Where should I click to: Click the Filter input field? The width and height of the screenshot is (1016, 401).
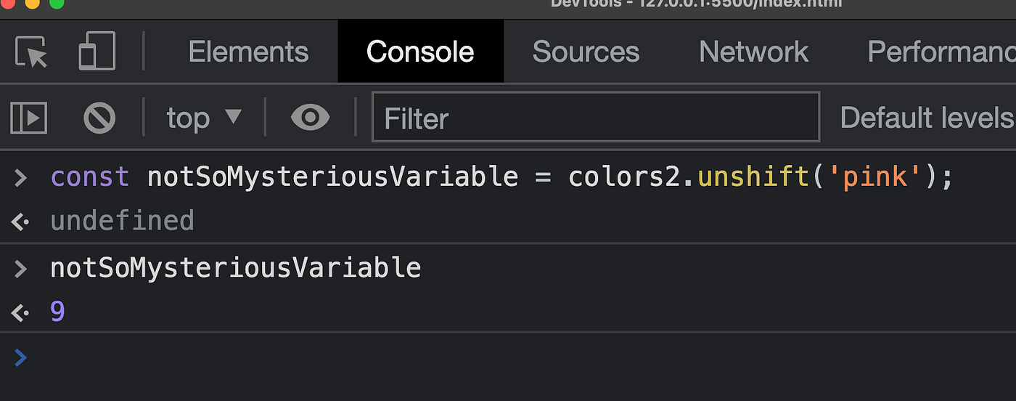coord(595,118)
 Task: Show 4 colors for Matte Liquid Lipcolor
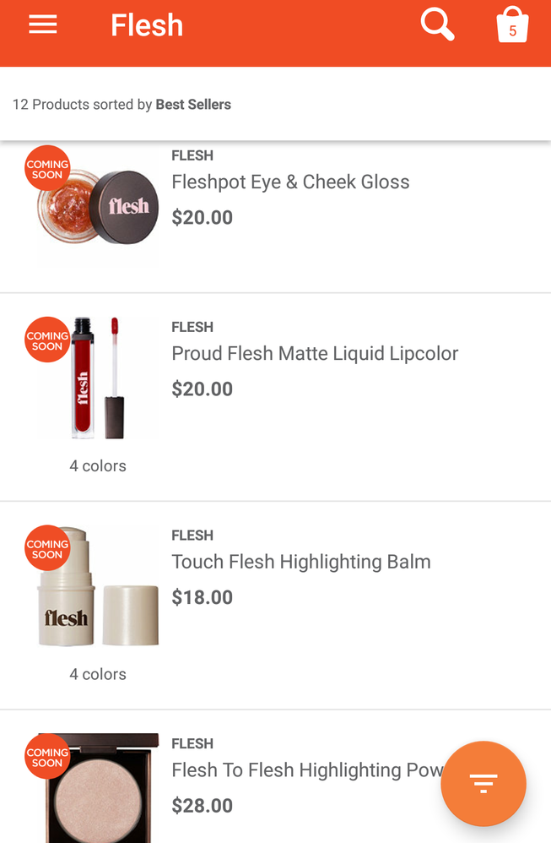pyautogui.click(x=98, y=465)
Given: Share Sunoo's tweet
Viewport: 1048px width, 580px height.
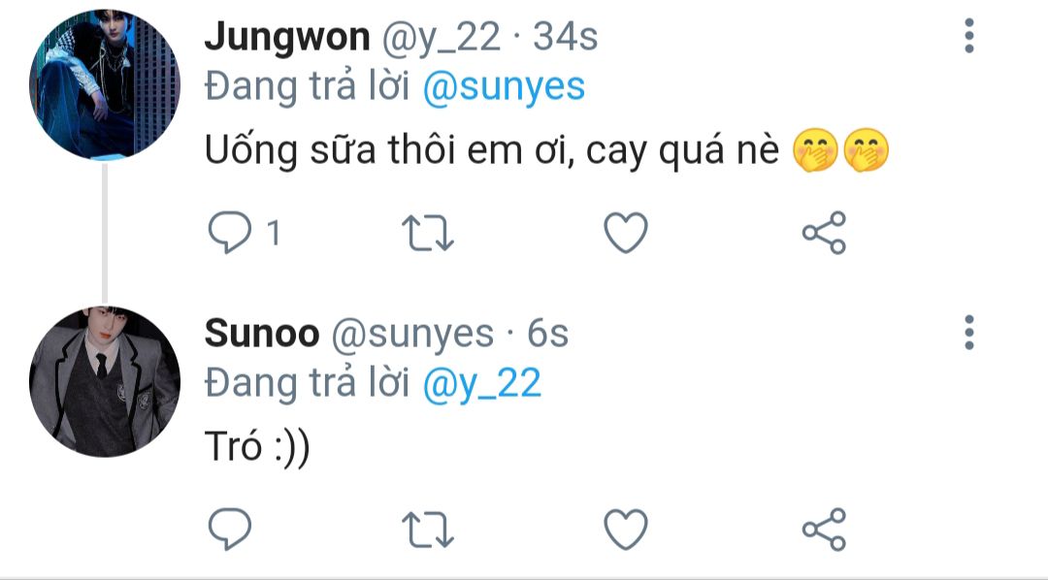Looking at the screenshot, I should [824, 530].
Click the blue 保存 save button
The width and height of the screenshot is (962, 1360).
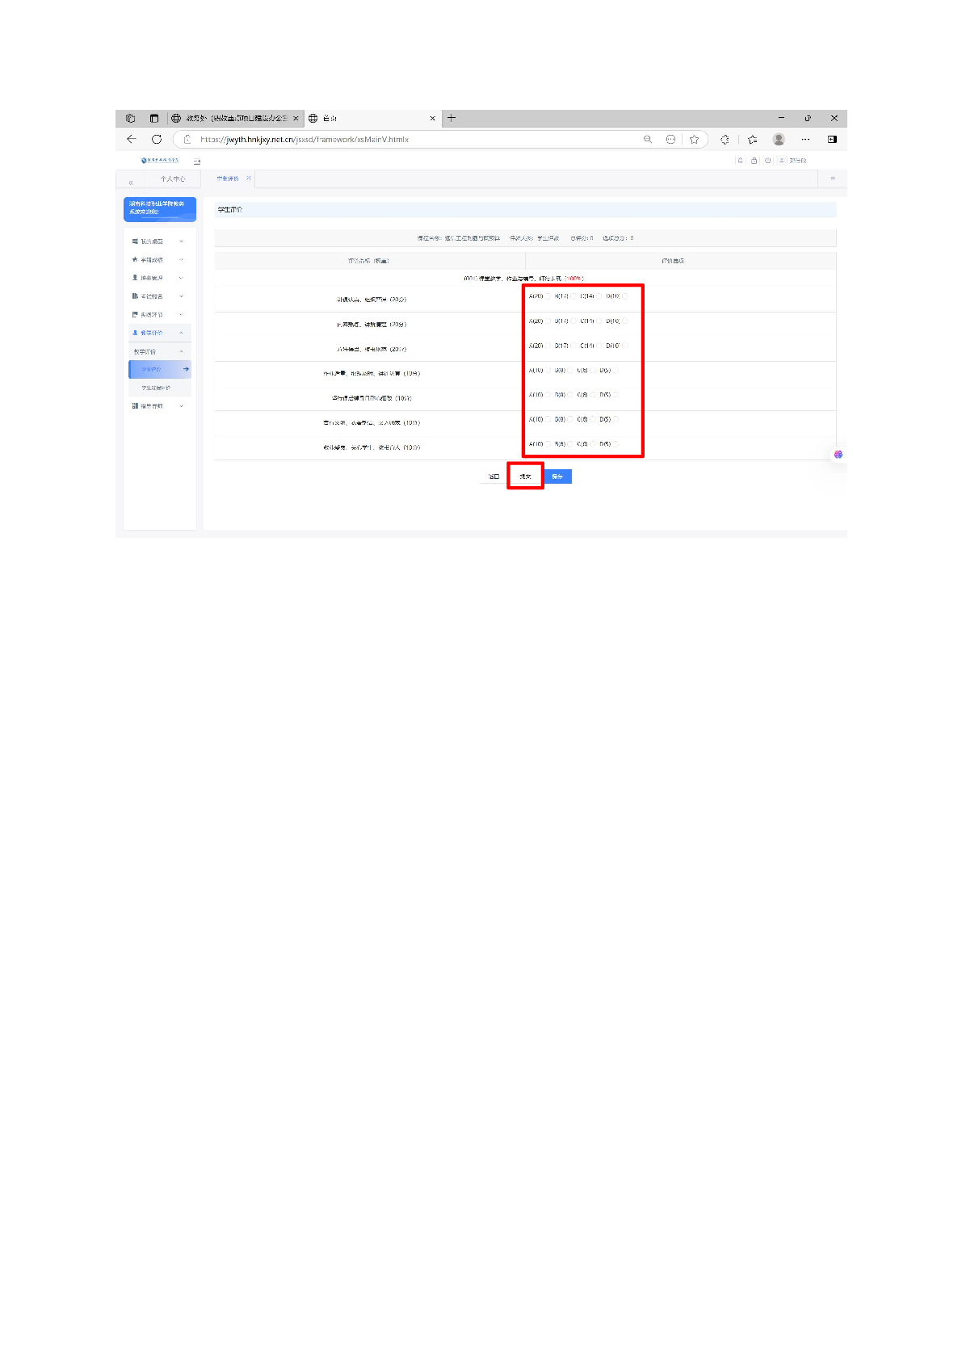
==================================================
Retype the listing above exactly, starting with the line containing "Given: Share Sunoo's tweet" and continuing through the end of the listing, both ends included. Omit the pictures from your answer.

• [THE RESPONSE]
Given: Share Sunoo's tweet
Viewport: 1048px width, 580px height.
Looking at the screenshot, I should [824, 530].
Click the blue 保存 save button
The width and height of the screenshot is (962, 1360).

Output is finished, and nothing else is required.